Y, en verdad, ¡qué ardentísimas llamas de amor divino enciende Jesucristo en el alma de quien con vivo deseo lo recibe Sacramentado!
Santa Catalina de Siena vio un día a Jesús Sacramentado en manos de un sacerdote, y la Sagrada Forma le parecía brillantísima hoguera de amor, quedando la Santa maravillada de cómo los corazones de los hombres no estaban del todo abrasados y reducidos a cenizas por tan grande incendio.
Santa Rosa de Lima aseguraba que, al comulgar, parecíale que recibía al sol. El rostro de la Santa resplandecía con tan clara luz, que deslumbraba a los que la veían, y la boca exhalaba vivísimo calor, de tal modo, que la persona que daba de beber a Santa Rosa después de la Comunión sentía que la mano se le quemaba como si la acercase a un horno.
El rey San Wenceslao solamente con ir a visitar al Santísimo Sacramento se inflamaba aun exteriormente de tan intenso ardor, que a un criado suyo, que le acompañaba, caminando una noche por la nieve detrás del rey, le bastó poner los pies en las huellas del Santo para no sentir frío alguno.

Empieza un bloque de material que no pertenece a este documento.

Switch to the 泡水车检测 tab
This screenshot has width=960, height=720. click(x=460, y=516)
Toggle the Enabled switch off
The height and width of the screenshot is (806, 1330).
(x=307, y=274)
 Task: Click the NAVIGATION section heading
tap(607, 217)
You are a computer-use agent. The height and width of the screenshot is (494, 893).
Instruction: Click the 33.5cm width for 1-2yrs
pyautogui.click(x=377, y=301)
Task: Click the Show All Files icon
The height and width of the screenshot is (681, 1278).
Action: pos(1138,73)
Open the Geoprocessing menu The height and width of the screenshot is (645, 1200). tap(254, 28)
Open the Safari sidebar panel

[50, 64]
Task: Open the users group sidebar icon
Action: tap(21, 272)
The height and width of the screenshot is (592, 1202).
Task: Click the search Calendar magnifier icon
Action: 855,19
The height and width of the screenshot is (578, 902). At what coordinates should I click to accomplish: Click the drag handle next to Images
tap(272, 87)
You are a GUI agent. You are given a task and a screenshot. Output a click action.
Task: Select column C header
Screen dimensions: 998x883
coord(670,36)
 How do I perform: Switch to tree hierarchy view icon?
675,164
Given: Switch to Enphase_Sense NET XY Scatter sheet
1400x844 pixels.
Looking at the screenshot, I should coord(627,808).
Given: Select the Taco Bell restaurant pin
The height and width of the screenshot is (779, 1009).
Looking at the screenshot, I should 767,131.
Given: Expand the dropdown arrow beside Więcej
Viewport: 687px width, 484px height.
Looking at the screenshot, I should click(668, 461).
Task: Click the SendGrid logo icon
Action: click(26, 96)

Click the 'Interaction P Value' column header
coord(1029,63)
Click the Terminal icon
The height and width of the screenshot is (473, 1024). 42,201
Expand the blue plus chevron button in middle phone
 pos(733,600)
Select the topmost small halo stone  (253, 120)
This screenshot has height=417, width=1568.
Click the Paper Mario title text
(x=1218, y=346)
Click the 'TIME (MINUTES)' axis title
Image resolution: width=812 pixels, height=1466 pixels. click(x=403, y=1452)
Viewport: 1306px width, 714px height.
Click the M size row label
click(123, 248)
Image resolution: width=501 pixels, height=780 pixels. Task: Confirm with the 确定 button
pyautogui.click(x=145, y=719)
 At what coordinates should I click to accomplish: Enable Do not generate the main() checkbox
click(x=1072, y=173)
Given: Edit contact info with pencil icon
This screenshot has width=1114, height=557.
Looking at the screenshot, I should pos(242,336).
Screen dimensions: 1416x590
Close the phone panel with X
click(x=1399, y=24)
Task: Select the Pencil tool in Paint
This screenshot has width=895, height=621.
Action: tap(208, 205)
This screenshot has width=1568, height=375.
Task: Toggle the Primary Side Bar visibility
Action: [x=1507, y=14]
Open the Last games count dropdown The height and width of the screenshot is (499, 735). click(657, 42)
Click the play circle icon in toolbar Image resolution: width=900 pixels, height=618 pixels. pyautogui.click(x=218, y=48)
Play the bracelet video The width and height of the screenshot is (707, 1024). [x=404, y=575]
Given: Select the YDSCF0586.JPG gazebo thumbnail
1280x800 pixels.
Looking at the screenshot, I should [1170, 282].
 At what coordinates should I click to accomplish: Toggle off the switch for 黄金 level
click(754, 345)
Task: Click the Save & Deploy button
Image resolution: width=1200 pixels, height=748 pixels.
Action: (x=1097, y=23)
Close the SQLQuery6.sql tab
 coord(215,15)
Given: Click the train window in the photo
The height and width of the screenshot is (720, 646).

San Juan Crisóstomo decía que, siendo el Santísimo Sacramento fuego abrasador, debiéramos, al retirarnos del altar, sentir tales llamas de amor que el demonio no se atreviese a tentarnos.
Diréis, quizá, que nos os atrevéis a comulgar con frecuencia porque no sentís en vosotros ese fuego del divino amor. Pero esa excusa, como observa Gerson, sería lo mismo que decir que no queréis acercaros a las llamas porque tenéis frío. Cuanta mayor tibieza sintamos, tanto más a menudo debemos recibir el Santísimo Sacramento, con tal que tengamos deseos de amar a Dios.
“Si acaso te preguntan los mundanos –escribe San Francisco de Sales en su Introducción a la vida devota– por qué comulgas tan a menudo..., diles que dos clases de gente deben comulgar con frecuencia: los perfectos, porque, como están bien dispuestos, quedarían muy perjudicados en no llegar al manantial y fuente de la perfección, y los imperfectos, para tener justo derecho
de aspirar a ella...”.
Y San Buenaventura dice análogamente: “Aunque seas tibio, acércate, sin embargo, a la Eucaristía, confiando en la misericordia de Dios. Cuanto más enfermos estamos, tanto más necesitamos del médico”. Y, finalmente, el mismo Cristo dijo a Santa Matilde: “Cuando vayas a comulgar, desea tener todo el amor que me haya tenido el más fervoroso corazón, y Yo acogeré tu deseo como si tuvieses ese amor a que aspiras”.